> [Work to complete]:
[1] From the passage on registering for income tax in Mali, copy the text starting with "I first met" and going on through "more tax payers.".
[2] In the passage on registering for income tax in Mali, what were the two income tax rates offered?

> [Selected passage]:
☆ ☆ ☆
Mali currently has two rates of income tax - 30%... or 3%. Quite a difference. So the BBC's Alex Duval Smith was surprised to be offered a choice when she went to register at her local tax office in Bamako.

Outside the yellow concrete building, a man is tethering a ram to the railings. It's not an uncommon sight; he has probably just bought the animal and has an errand at the tax office on his way home.

Inside, a row of cashiers are seated behind aluminium-framed thick glass. Each has large handbag plonked on the counter. Each bag is a different colour. Mali, for all its poverty and problems, is always hitting you with moments of accidental beauty.

But the cashiers' eyes are glazed over from inactivity. The International Monetary Fund believes Mali has the potential to improve its revenue-raising by 20%. It's not happening in here.

My mission - to register as a tax payer - takes me round the back of the cashiers, to Mrs Yattara's shoe box office. She shares it with three colleagues. There's a handbag on each desk. There's a computer, too. It's used to print out pro-forma tax declaration forms. But all the data is copied in to stacks of exercise books. Some in red ink, some in blue.

I first met Mrs Yattara, a smart woman with glasses, during the annual tax census. This is when the entire staff, bearing clipboards, leaves the office to search the neighbourhood for more tax payers.

There's always one casualty - an unlucky shopkeeper who gets closed down as an example to the others. This year a soft-drink seller was presented with a tax bill of 80,000 CFA francs - that's about $160 dollars or £100 - and when he couldn't pay, they padlocked his shop. After a week he offered to pay half the amount and added a few crates of orange squash for the tax staff. Problem solved.

Mrs Yattara leads me to her boss, Mr Kante. He has an office all to himself, and offers me a seat... a seat from which I can hardly see him. Tax rule books and copies of Finance Ministry decrees are piled into turrets all around his desk. He asks me questions about my expenses as a freelance journalist. It's unnerving because he is writing things down but I can't see what.

''You have the choice between two income tax regimens, 30% or 3%, which shall it be?''

''Oh well... err 3%?'' I venture. ''Three per cent it is," he says, adding: "Now we'll have to go and see my boss.''

This doesn't faze me. Hierarchy is everything in Mali. In the course of settling everyday matters I have already met the managing directors of Mali's water and electricity boards and of the post office. I imagine that it's so rare for someone to walk off the street and offer to pay income tax that the boss would want to meet that person.
☆ ☆ ☆
> [Given data]:
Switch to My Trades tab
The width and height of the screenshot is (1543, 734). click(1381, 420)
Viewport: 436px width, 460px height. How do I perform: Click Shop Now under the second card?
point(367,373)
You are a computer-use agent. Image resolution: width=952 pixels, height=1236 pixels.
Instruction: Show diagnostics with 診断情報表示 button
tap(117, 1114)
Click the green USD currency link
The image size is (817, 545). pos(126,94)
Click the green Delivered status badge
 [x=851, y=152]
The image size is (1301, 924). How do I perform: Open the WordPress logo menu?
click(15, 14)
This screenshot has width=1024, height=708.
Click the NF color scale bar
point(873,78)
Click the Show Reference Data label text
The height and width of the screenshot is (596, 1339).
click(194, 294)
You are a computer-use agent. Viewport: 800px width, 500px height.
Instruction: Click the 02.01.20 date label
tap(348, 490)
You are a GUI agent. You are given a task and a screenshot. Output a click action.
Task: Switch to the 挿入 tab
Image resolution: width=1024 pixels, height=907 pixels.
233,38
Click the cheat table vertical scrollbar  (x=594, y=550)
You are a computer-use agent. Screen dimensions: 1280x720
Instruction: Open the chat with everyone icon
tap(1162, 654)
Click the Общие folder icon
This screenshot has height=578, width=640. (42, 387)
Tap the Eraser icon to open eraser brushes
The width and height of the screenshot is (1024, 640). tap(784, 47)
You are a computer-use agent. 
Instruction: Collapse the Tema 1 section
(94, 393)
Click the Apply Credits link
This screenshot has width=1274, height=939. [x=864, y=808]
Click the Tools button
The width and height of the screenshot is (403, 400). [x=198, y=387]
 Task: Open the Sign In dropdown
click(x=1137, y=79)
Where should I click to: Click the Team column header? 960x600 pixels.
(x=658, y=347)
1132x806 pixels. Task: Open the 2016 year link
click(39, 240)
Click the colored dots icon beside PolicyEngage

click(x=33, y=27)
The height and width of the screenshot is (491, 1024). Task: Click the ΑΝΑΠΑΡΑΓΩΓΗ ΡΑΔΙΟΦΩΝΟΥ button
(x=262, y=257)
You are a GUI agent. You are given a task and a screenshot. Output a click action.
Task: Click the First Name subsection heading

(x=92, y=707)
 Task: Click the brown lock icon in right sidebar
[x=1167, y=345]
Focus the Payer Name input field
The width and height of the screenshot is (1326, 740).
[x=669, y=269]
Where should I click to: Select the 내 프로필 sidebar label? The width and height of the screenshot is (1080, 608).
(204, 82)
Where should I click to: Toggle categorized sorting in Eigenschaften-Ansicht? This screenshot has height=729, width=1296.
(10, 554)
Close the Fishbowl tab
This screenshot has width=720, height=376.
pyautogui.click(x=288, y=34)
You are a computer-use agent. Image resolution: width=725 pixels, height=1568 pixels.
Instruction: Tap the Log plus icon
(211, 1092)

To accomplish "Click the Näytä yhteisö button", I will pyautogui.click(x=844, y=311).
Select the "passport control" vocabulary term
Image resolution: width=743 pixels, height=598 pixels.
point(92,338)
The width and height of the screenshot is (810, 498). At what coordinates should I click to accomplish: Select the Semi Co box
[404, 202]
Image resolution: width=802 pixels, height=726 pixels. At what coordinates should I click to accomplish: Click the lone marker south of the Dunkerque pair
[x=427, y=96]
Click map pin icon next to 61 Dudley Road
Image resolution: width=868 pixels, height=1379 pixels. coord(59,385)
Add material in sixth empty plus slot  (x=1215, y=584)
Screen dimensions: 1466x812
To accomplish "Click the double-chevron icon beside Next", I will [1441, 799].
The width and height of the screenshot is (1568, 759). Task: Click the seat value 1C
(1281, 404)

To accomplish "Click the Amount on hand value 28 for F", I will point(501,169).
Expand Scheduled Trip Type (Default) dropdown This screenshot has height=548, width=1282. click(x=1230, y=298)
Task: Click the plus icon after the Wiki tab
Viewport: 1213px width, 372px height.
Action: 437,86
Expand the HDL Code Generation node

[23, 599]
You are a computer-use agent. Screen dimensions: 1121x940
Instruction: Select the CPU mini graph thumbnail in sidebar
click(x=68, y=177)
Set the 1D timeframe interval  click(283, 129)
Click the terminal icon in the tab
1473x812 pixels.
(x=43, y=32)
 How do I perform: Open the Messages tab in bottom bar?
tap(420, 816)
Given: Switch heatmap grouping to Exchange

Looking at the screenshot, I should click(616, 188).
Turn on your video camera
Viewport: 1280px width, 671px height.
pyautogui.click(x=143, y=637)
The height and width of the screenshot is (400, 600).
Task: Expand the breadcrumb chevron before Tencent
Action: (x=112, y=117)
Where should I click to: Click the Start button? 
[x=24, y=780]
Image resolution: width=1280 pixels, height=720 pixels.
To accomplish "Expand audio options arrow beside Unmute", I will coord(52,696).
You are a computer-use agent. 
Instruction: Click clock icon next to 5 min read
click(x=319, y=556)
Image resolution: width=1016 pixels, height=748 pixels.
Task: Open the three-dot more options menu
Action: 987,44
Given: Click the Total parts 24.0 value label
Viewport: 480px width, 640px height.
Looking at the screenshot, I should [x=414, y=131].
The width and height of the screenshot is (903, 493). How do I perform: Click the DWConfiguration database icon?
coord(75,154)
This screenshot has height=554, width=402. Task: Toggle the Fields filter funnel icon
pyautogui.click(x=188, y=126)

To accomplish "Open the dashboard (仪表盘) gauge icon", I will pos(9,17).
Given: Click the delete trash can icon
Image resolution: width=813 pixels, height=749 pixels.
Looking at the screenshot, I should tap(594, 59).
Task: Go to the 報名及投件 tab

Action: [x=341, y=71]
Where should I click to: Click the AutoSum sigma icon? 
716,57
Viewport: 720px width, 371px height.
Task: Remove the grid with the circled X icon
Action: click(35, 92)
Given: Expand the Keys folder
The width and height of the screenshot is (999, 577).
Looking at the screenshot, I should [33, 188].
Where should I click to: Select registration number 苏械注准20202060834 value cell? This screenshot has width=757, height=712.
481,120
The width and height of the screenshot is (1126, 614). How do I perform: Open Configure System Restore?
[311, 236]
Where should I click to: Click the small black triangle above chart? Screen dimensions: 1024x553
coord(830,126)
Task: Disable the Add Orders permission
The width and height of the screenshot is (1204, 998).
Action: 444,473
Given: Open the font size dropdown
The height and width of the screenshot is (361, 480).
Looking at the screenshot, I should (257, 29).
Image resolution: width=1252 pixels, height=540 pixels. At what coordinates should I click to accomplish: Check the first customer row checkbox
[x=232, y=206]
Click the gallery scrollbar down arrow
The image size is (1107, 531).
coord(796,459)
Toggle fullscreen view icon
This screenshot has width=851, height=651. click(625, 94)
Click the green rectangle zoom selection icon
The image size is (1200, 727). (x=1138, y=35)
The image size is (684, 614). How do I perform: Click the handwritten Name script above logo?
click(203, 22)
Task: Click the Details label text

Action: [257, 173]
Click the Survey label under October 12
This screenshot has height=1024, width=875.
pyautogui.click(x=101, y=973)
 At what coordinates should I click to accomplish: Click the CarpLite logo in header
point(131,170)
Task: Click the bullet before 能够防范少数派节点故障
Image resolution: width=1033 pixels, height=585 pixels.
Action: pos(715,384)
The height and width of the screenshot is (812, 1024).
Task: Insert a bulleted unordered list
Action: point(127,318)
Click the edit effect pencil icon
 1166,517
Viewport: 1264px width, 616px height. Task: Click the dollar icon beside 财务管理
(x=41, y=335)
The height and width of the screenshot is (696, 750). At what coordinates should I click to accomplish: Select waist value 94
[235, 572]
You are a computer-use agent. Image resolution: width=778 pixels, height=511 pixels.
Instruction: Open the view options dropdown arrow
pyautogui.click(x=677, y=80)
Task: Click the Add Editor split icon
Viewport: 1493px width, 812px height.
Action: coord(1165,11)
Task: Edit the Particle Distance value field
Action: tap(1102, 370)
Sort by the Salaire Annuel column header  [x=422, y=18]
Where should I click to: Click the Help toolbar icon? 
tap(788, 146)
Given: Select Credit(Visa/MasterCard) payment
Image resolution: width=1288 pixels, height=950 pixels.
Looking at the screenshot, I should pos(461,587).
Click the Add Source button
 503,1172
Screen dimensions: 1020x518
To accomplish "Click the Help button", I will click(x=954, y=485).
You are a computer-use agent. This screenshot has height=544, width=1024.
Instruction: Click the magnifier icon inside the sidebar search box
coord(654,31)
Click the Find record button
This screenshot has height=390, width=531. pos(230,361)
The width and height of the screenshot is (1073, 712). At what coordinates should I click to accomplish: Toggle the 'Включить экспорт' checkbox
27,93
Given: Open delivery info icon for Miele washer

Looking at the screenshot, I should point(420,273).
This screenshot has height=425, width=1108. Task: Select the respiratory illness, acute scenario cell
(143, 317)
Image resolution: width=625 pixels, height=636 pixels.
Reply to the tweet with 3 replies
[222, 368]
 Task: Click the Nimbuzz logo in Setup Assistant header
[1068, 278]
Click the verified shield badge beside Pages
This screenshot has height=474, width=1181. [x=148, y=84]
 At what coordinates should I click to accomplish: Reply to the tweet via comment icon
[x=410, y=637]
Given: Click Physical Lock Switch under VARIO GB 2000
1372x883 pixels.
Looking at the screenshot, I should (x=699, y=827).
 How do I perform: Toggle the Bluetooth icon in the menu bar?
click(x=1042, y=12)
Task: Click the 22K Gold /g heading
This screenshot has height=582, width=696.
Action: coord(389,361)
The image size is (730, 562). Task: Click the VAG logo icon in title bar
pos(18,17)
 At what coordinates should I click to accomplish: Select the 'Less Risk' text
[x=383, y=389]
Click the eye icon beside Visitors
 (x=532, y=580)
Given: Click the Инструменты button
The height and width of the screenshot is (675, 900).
☆ ☆ ☆
> [Exercise answers]:
[1]
I first met Mrs Yattara, a smart woman with glasses, during the annual tax census. This is when the entire staff, bearing clipboards, leaves the office to search the neighbourhood for more tax payers.

[2] 30% or 3%.